▸ **Requirement**
Put the rows below into a JSON list of strings with one string per line, and leave out any blank lines.

___ Material

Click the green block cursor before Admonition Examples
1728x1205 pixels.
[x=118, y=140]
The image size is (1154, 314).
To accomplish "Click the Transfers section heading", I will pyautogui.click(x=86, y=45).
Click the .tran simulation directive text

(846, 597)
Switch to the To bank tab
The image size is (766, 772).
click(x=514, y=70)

______

▸ **Problem solution**
[
  "Click the green block cursor before Admonition Examples",
  "1728x1205 pixels.",
  "[x=118, y=140]",
  "The image size is (1154, 314).",
  "To accomplish \"Click the Transfers section heading\", I will pyautogui.click(x=86, y=45).",
  "Click the .tran simulation directive text",
  "(846, 597)",
  "Switch to the To bank tab",
  "The image size is (766, 772).",
  "click(x=514, y=70)"
]